Field labels replace the previous content mapping approach with a direct, visible connection between what you write and where it goes in Studio.

When you set a content type on a Canvas document, field labels appear inline as purple headings that correspond to fields in your schema. You can see and adjust the structure of your document as you write, without switching to a separate panel.

### What changed

**Structure is now part of the document.** Content mapping previously lived in a side panel you had to open to check the state of your document. Field labels sit inline, so structure is visible as you write.

**Content-to-field assignment works differently.** The background AI process that continuously mapped content is gone. Field labels can be applied in two ways: manually using the `=` slash command, or automatically via AI labeling that you trigger when you’re ready. After AI labeling runs, you can always review and adjust the results.

**Inclusion replaces content/context toggling.** Instead of marking blocks as “content” or “context,” you now toggle individual blocks between “included in Studio” and “excluded” using an eye icon in the margin. Excluded blocks stay in the document and will not be sent to Studio. 

**Delivering to Studio is an explicit action.** Previously, connecting a Canvas document to Studio started a continuous sync. Now you first select a content type, then choose *“Create new Studio document”* or *“Update Studio document”* when you’re ready. Setting a content type alone doesn’t create anything in Studio.

**Studio documents are never locked.** Content mapping blocked Studio editing while a Canvas document was linked. With field labels, Studio documents can always be freely edited. When you push an update from Canvas, it flags any fields that have changed in Studio since your last update so you can review conflicts before overwriting.

### Applying field labels

Field labels can be applied to an entire document or a selected range. AI reads your content against the selected content type, sorts it according to the schema, and applies labels for you to review.

This is especially useful when bringing existing content into Canvas from tools like Google Docs or Notion and structuring it for Studio quickly.

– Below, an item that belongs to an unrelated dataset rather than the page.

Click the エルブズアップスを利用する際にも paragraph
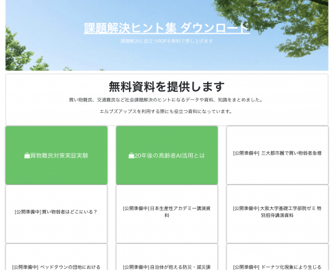 [166, 111]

For finer control, use the `=` slash command to assign a label to any block manually. You can also select text and pick “Label this content” from the context toolbar to label a specific section.

### Including and excluding content

Within any field label, toggle individual blocks between included and excluded using the eye icon. Only included content flows to Studio when you create or update a document.

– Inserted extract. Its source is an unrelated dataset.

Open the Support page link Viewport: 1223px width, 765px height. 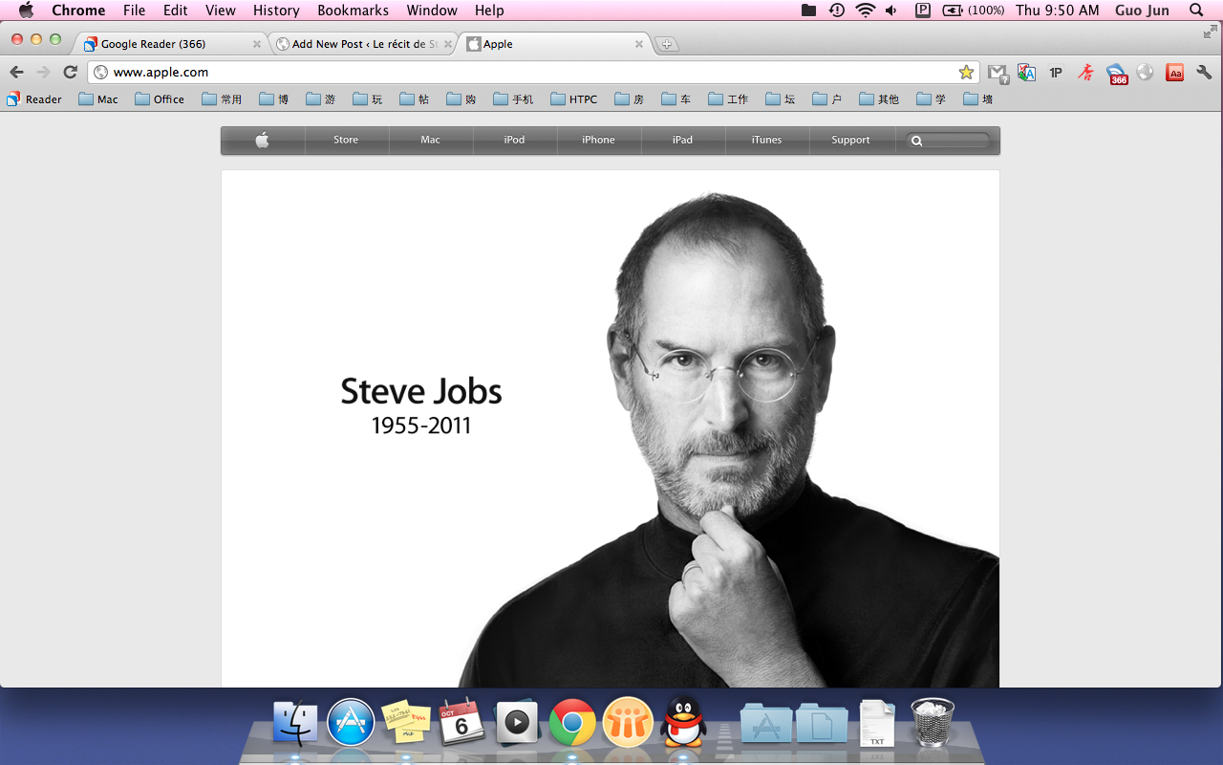[850, 140]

Excluded blocks are useful for keeping editorial notes, content briefs, reviewer comments, or alternative drafts inline without cluttering the Studio document. You can draft multiple variations within a field label and toggle which one to include before sending to Studio.

### Sending to Studio

Open the content type panel and select “Create new Studio document” to send labeled content as a new draft. If your team uses Content Releases, you can create the document directly into an existing release.

Once created, the Studio document stays connected to the Canvas document. Continue refining in Canvas and push updates when ready. If fields have been edited in Studio since your last update, Canvas flags the conflicts before anything is overwritten.

### What stays the same

The writing experience (editor, formatting, slash commands, Markdown shortcuts), AI assistance (ghostwrite, show options, rewrite), notes (context, fact, style, inspiration), and real-time collaboration all remain unchanged. Field labels re-imagine how structure is surfaced and how content moves from Canvas to Studio.